Meet this year’s Team With A Vision

Post and map by Steph Solis

Over 65 runners entered the Visually Impaired Division of the Boston Marathon this year, according to the Boston Athletic Association. Most of them will be running as part of Team With A Vision.

Team With A Vision has been running to raise funds and awareness for blind and visually impaired individuals for 21 years. This year’s team is the largest yet.

We’re bringing in runners from all over the country, as well as some from Canada. Some are champions, others are newcomers, but they’ve all spent the last several months preparing to meet at the starting line in Hopkinton.

Below is a map highlighting the runners from Team With A Vision, including those in the Visually Impaired Division and the Open Division. Click on the link to see each runner’s bio.

Getting to the finish line as a team

Tim Paul_Edit (1)

Ed Rutkowski, runner 11618 on the left wearing sunglasses and fist-pumping, and Tim Paul, runner 16504, cross the finish line of the 2003 Boston Marathon.

This post was written by Ed Rutkowski, a 2003 sighted guide on Team With A Vision.

For me, running a marathon was an improbable undertaking. I didn’t expect I’d be running the Boston Marathon, much less after getting knee surgery and experiencing some vision loss. However, I eventually became a running guide for Team With A Vision in 2003.

I had already run the Boston Marathon when I came across a short newspaper article about Barbara Lischinsky, a blind woman who was running the marathon as part of Team With A Vision. Having undergoing retina repairs and cataract surgery in both eyes, I decided I would direct my running efforts at charities like MABVI. This inspired my Boston qualification run at Disney in January 2003, after which I received an invitation to be a running guide. Even more special, I learned that my partner would be Tim Paul, a 1976 graduate of Lyons Township High School in Illionis where I had graduated 10 years before!

I first met Tim on the Saturday before the race. We looped the shoestring between our fingers and went on a five-mile run.  Although this was my very first experience as a guide, Tim and I immediately fell into an easy rhythm and I quickly learned how to use the tether for direction— slack for left and tension for right. I have no explanation as to why guiding Tim with that simple shoestring, which I had never been introduced to until that first day, became almost immediately second nature to me.

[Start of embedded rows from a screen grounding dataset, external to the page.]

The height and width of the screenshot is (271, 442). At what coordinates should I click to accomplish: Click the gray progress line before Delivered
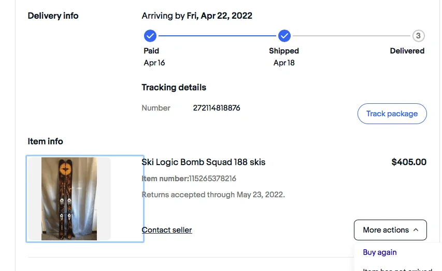(x=351, y=36)
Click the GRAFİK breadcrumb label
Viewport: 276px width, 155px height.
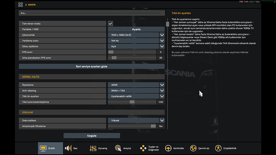(32, 5)
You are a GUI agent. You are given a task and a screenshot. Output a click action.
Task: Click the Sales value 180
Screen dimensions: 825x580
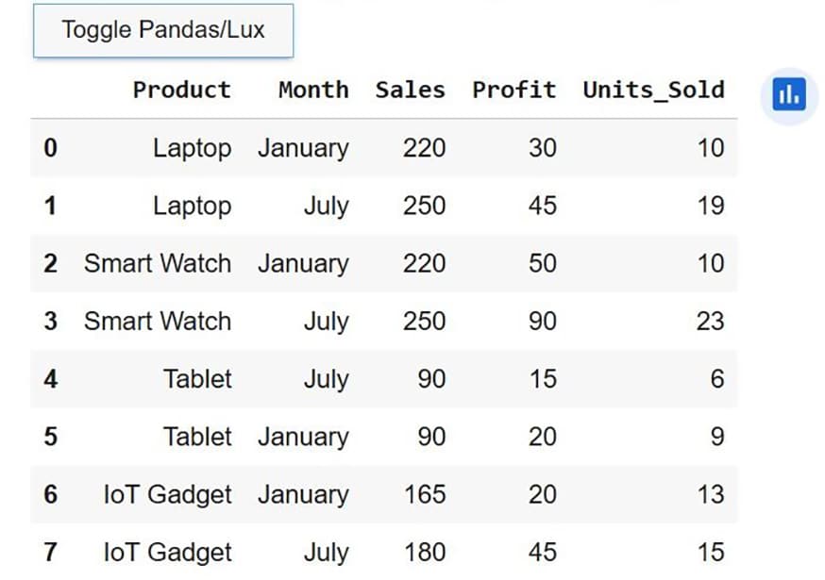point(424,552)
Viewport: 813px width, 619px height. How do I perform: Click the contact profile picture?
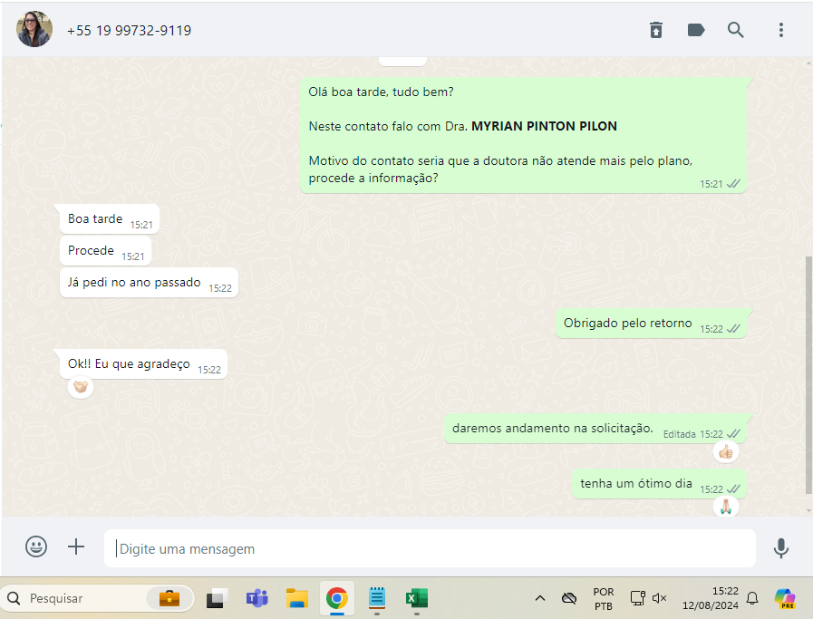tap(34, 30)
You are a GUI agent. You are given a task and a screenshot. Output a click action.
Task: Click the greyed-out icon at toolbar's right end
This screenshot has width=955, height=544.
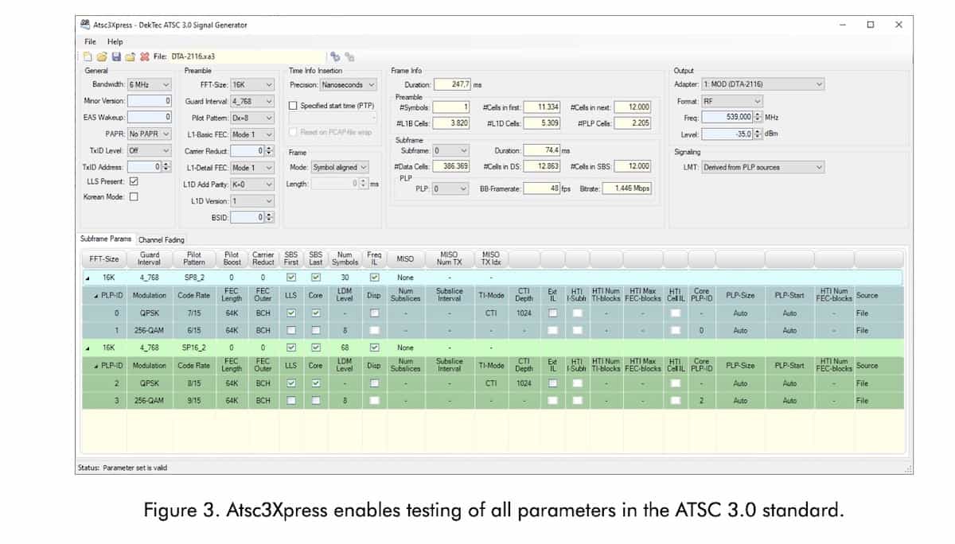[x=349, y=56]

I had few expectations, other than knowing that it would be Tim’s race and that I was there simply to facilitate it being the best race he could run. Tim adjusted to the course and his fatigue and then I adjusted to Tim. From that run, I recognized that finishing would be a challenge for Tim and me, but he seemed very confident and determined.

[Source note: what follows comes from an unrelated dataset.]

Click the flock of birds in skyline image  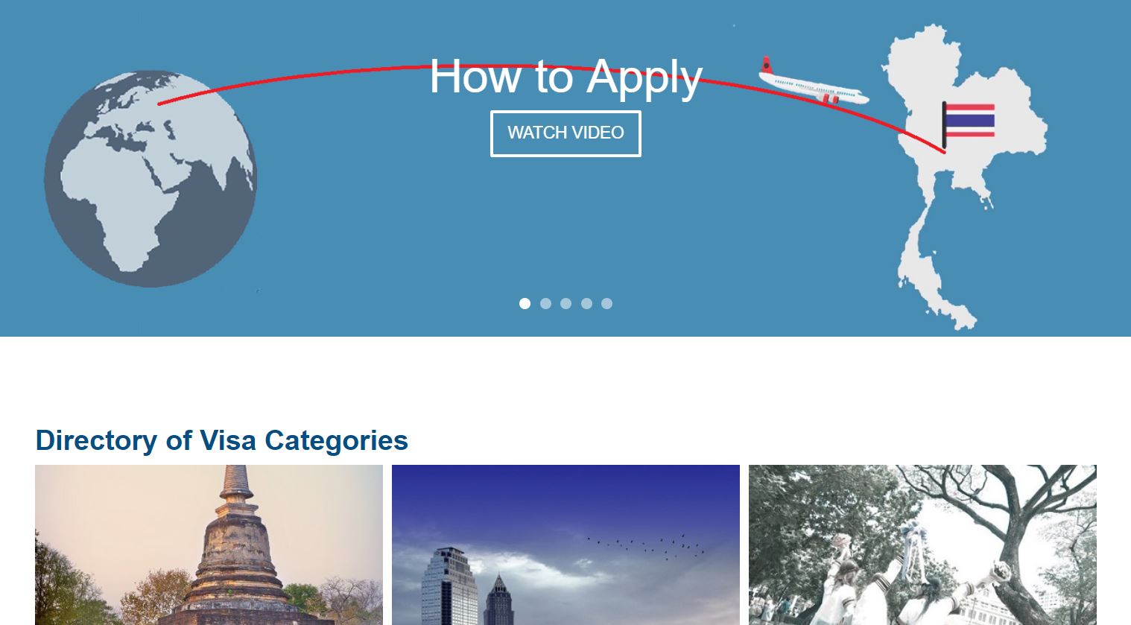tap(647, 546)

While I was constantly talking and encouraging Tim throughout the race, he said only one sentence to me over those final miles: “Only wimps walk.”  Indeed I guided Tim around numerous walkers.  Tim was pleased with his time at Boston.  And, for me, that was all that counted.

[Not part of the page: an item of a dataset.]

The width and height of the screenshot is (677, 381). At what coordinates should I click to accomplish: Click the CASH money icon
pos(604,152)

The day after the race, I had breakfast with Tim and four other visually impaired folks at the Sonesta Hotel in Cambridge where we stayed. That breakfast that was almost as memorable as the race itself. I was the only sighted individual at the table, so I read off the menu. Having two young daughters, that was not the first time I had done this, but I never had to repeat a thing. Everyone ordered from my first reading. Tim, who sat next to me, dropped his fork during the meal. I got up and retrieved a clean one from another table and told everyone what I was doing. A few minutes later, Tim dropped his folk again. I got up, retrieved another fork and told Tim that if he dropped this one that he was going to have to get on the floor and find it himself. That brought out a big laugh from everyone, including Tim.  Before that weekend, I would have never thought to joke with a blind person like that.

That marathon was the slowest of five Boston runs, but it was also the most rewarding. My years of running have ended, but my memories of TWAV will last forever. Indeed TWAV proved itself to be Boston Strong well before it became a universal saying.